Quel était donc votre dessein en refusant un simple tombeau à celui à qui la nation venait de décerner les honneurs d’un triomphe public ? Avez-vous craint que ce tombeau ne devînt un autel, et le lieu qui le renfermerait un temple ? Avez-vous craint de voir confondu dans la foule des humains l’homme qui s’éleva au-dessus de tous les rangs par l’éclat et par la supériorité de son génie ? Avez-vous pensé qu’il fût si fort de votre intérêt d’annoncer à l’Europe entière que le plus grand homme de son siècle était mort comme il avait vécu, sans faiblesse et sans préjugé[1] ?

En voulant couvrir, s’il vous eût été possible, de l’obscurité la plus profonde le lieu où reposaient les cendres de Voltaire, en cherchant à envelopper de ténèbres et de mystère le moment de sa mort, n’avez-vous pas tremblé que les plus ardents de ses disciples ne profitassent d’une circonstance si favorable pour établir les preuves de son immortalité, de sa résurrection ? Ah ! vous saviez trop bien que, l’eussent-ils tenté, les ouvrages qui nous restent de lui ne permettaient plus de croire aux miracles de cette espèce[2].

  1. On sait que M. de Voltaire a regretté infiniment la vie (eh ! qui pouvait la regretter plus que lui ?) mais sans craindre la mort et ses suites. Il a maudit souvent l’impuissance des secours de la médecine ; mais ce sont les douleurs dont il était tourmenté, le désir qu’il aurait eu de jouir encore plus longtemps de sa gloire et de ses travaux, non les remords d’une âme efffrayée par l’incertitude de l’avenir, qui lui arrachèrent ses plaintes et ses murmures. Il a vu quelques heures avant de mourir M. le curé de Saint-Sulpice et M. l’abbé Gaultier. Il a paru d’abord avoir quelque peine à les reconnaître. M. de Villette les lui ayant annoncés une seconde fois, il répondit sans aucune impatience : Assurez ces messieurs de mes respects. À la prière de M. de Villette, M. de Saint-Sulpice s’étant approché du chevet de son lit, le mourant étendit son bras autour de sa tête comme pour l’embrasser. Dans cette attitude, M. de Saint-Sulpice lui adressa quelques exhortations, et finit par le conjurer de rendre encore témoignage à la vérité dans ses derniers instants, et de prouver au moins par quelque signe qu’il reconnaissait la divinité de Jésus-Christ. À ce mot les yeux du mourant parurent se ranimer un peu ; il repoussa doucement M. le curé, et dit d’une voix encore intelligible : Hélas ! laissez-moi mourir tranquille ! M. de Saint-Sulpice se tourna du côté de M. l’abbé Gaultier, et lui dit avec beaucoup de modération et de présence d’esprit : Vous voyez que la tête n’y est plus. Ces messieurs s’étant retirés, il serra la main du domestique qui l’avait servi avec le plus de zèle pendant sa maladie, nomma encore quelquefois Mme  Denis, et rendit peu de moments après les derniers soupirs. (Meister.)

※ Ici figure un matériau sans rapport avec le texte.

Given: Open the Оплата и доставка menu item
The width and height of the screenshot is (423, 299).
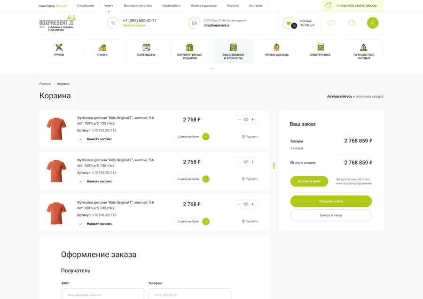Looking at the screenshot, I should click(204, 6).
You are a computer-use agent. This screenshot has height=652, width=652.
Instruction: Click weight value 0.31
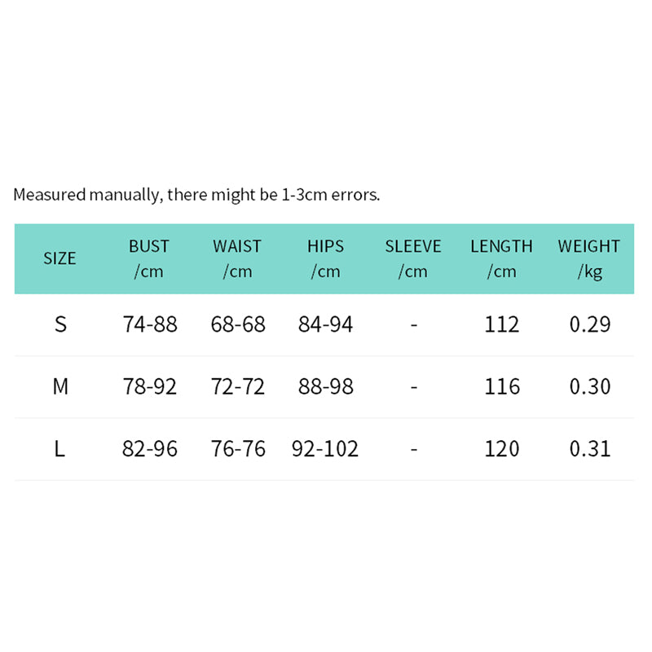[590, 448]
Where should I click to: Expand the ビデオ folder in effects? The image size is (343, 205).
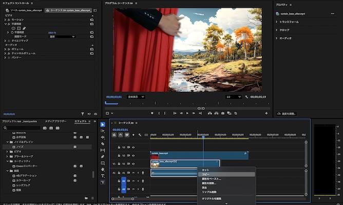[7, 152]
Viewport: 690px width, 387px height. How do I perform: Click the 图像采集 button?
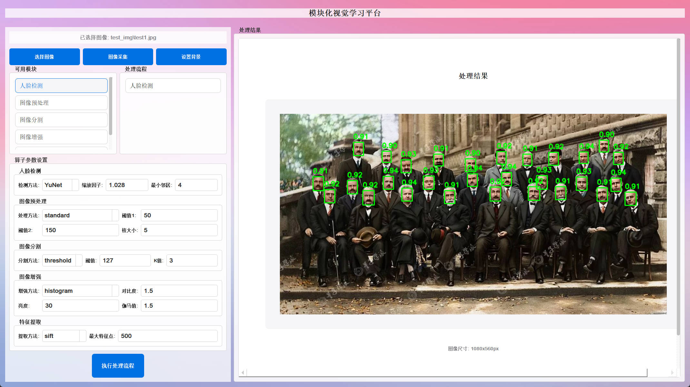[x=118, y=56]
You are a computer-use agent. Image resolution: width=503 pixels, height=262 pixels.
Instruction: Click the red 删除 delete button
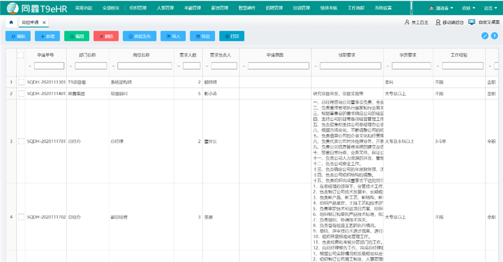(x=106, y=37)
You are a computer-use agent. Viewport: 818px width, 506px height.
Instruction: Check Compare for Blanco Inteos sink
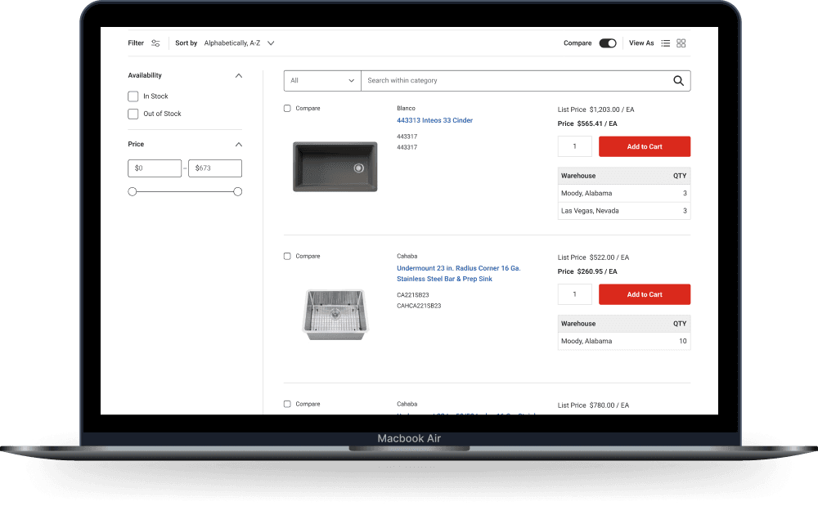287,108
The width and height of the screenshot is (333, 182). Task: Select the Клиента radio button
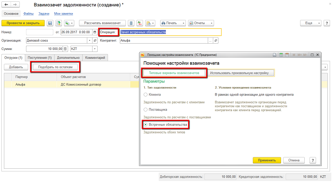click(146, 95)
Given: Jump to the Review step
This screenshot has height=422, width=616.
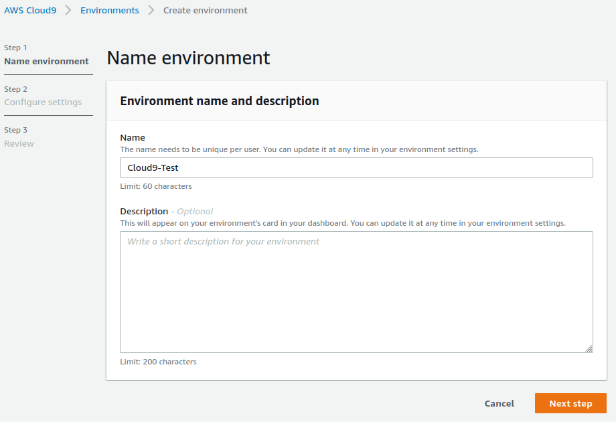Looking at the screenshot, I should 19,144.
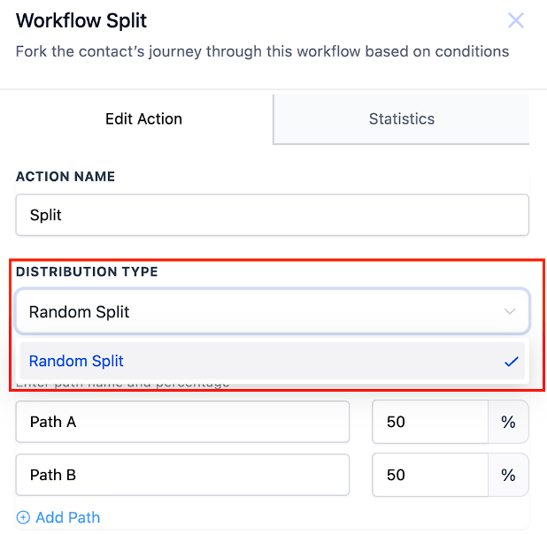Open the Statistics tab
547x534 pixels.
[402, 119]
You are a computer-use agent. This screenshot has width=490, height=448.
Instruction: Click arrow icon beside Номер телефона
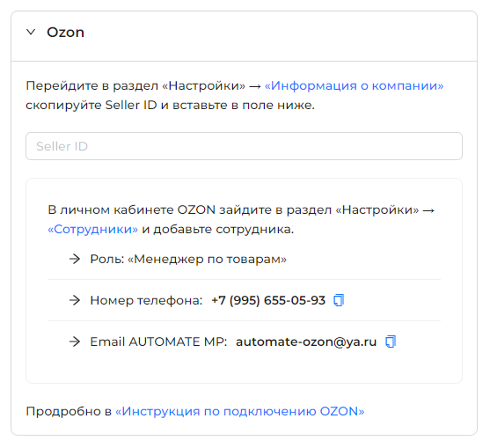pos(75,300)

  2. Il est certain qu’on a ignoré quelque temps dans le public et l’heure et le jour de la mort de M. de Voltaire. Tout Paris était encore à sa porte pour demander de ses nouvelles, lorsque son corps avait déjà été enlevé pour être transporté à l’abbaye de Scellières. Les ordres donnés pour sa sépulture ont été enveloppés de tout le mystère que pourrait exiger l’affaire d’État la plus importante, et l’on doit avouer que ces précautions n’étaient peut-être pas absolument inutiles ; on croit qu’il aurait été fort aisé d’échauffer pour un parti quelconque la foule qui assiégeait encore la demeure de cet homme célèbre le lendemain de sa mort. (Meister.)